What are the biggest booking-day mistakes buyers make?
Most booking-day mistakes come from FOMO, weak budget discipline, and no backup plan. Waiting for a queue number is not a reason to buy the wrong unit.
Most booking-day mistakes are emotional, not technical. Buyers get into trouble when they stretch the budget because the queue number feels "wasted", focus only on psf instead of total quantum, or walk in with no acceptable backup units.
A useful client line is this: waiting a long time for a queue number is not a reason to buy the wrong unit. Preparation beats excitement.
What should agents check immediately after a unit is booked?
After booking, the urgent work is administrative: confirm the unit details, lawyer, and next deadlines before the buyer goes quiet or misses a step.
After booking, switch from sales mode to administration mode. On the same day, agents should send the buyer a simple written summary of the unit booked, the booking amount paid, the purchaser name or names, the appointed lawyer, and the next deadlines shown in the project's paperwork.
The immediate checks are usually:
- Are the booking particulars correct?
- Has the lawyer been appointed, or does that need to be done immediately?
- Does the buyer understand the next document and payment milestones?
- Who is tracking the deadlines so nothing is missed?
Secondary guides commonly describe later option or Sale & Purchase paperwork and progressive payments for uncompleted developments, but the project documents control the actual sequence and dates. Use New Launch OTP in Singapore: Booking Fee, Exercise Deadline, and What Happens Next for the document flow and Progressive Payment Scheme for New Launch Condos in Singapore: How It Works and When You Pay for the longer payment timeline. For broader background, PropertyGuru's condo payment schedule guide and StackedHomes on progressive payment are useful reference points.

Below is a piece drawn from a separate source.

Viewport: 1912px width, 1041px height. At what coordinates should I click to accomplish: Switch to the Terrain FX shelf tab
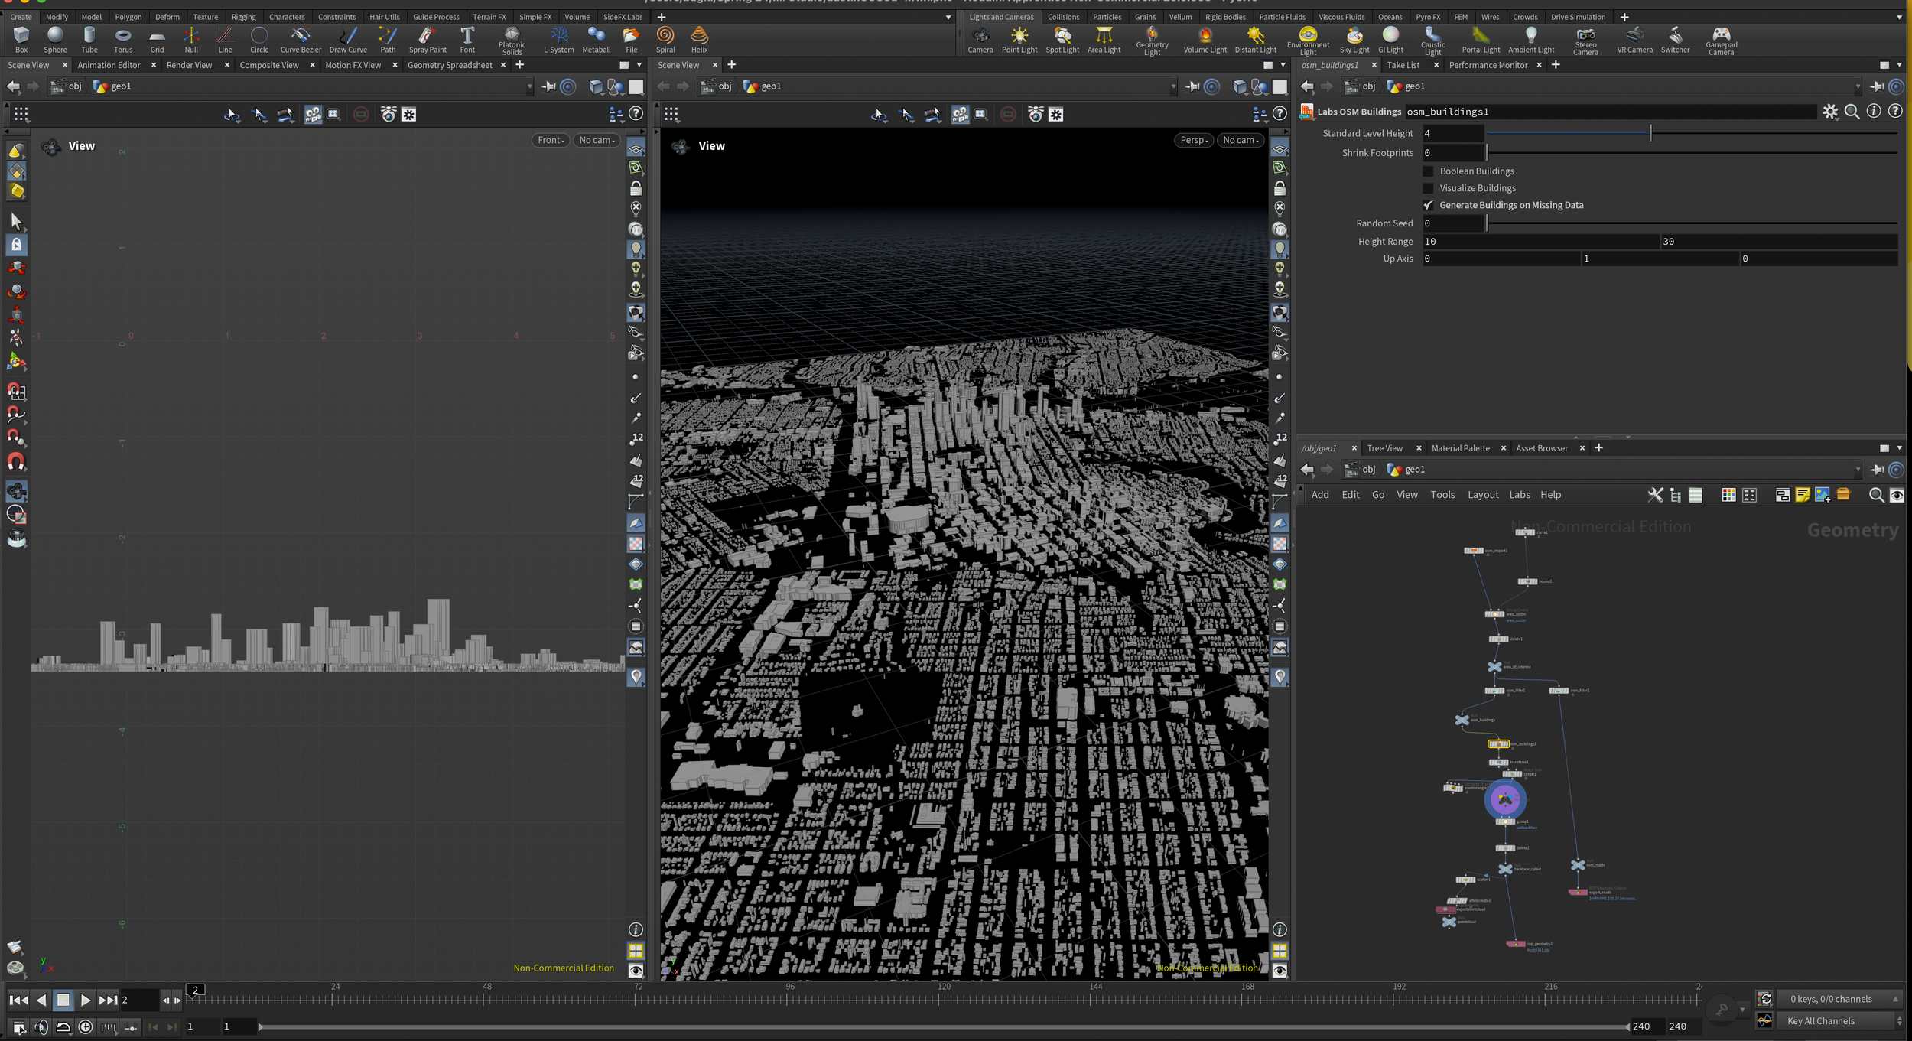pos(489,16)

What if the preferred unit is no longer available when the buyer is called?
If the preferred unit is gone, pivot to the pre-ranked fallback list and recheck the must-haves. A bad backup is worse than no booking.

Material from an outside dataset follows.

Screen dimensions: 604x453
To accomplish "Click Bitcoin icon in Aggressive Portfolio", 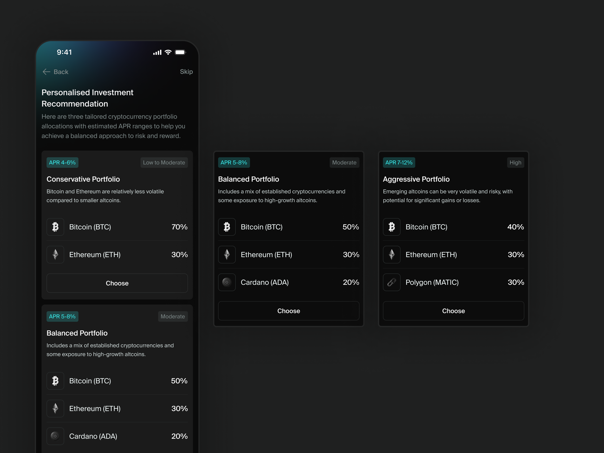I will click(x=392, y=227).
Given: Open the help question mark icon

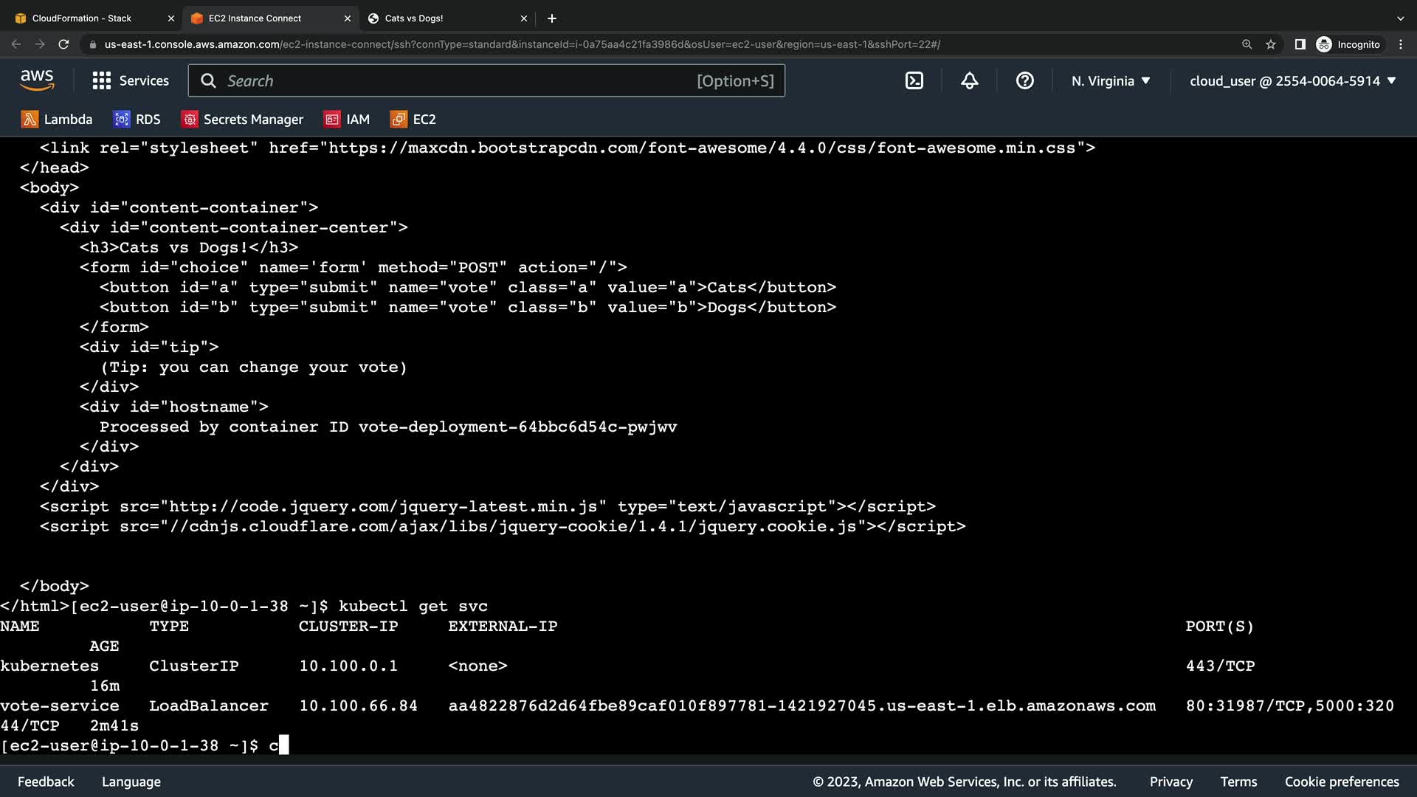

Move straight to the pre-ranked fallback list. The job is not to recreate the perfect shortlist on the spot. It is to test whether any remaining unit still matches the client's non-negotiables.
For example, a buyer may want a high-floor east-facing stack. If that stack is sold before their call-up, the next question is not "What is left in the project?" It is "What matters more for this buyer now: east-facing exposure, higher floor, layout, or staying under budget?" That reframes the decision around priorities instead of panic.

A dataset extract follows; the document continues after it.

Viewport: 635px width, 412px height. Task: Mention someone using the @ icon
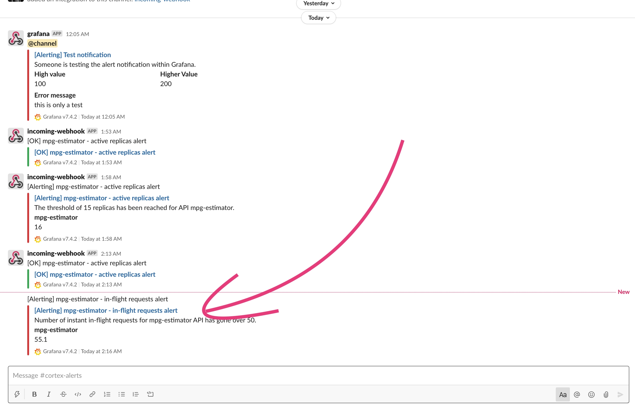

If the next-best option still meets the client's core goal, proceed calmly. If all remaining units break the hard budget or fail the must-have criteria, walking away is better than forcing a weak purchase. For a pre-booking reminder of what should already be ranked before launch day, see What to Check at a New Launch Showflat Before Booking.
My client wants to back out after booking a new launch unit. Can they still change their mind?
Possibly, but there can be consequences. Once booking is done, the buyer should rely on the signed documents and project terms, not assumptions.
Possibly, but there can be real consequences. What happens after a buyer tries to back out depends on the project's booking terms, the documents signed, and the stage the transaction has reached.
The practical agent step is to get specific fast: identify exactly what the buyer signed, what payment was made, and what the project documents say about withdrawal or non-completion. If the buyer is still deciding before payment, pause and clarify with the developer's sales team or the buyer's lawyer. If the buyer is asking after payment or after the option stage, escalate to the lawyer rather than giving a casual verbal answer.
The safe client-facing message is simple: do not treat booking day as reversible unless the signed paperwork clearly supports that view.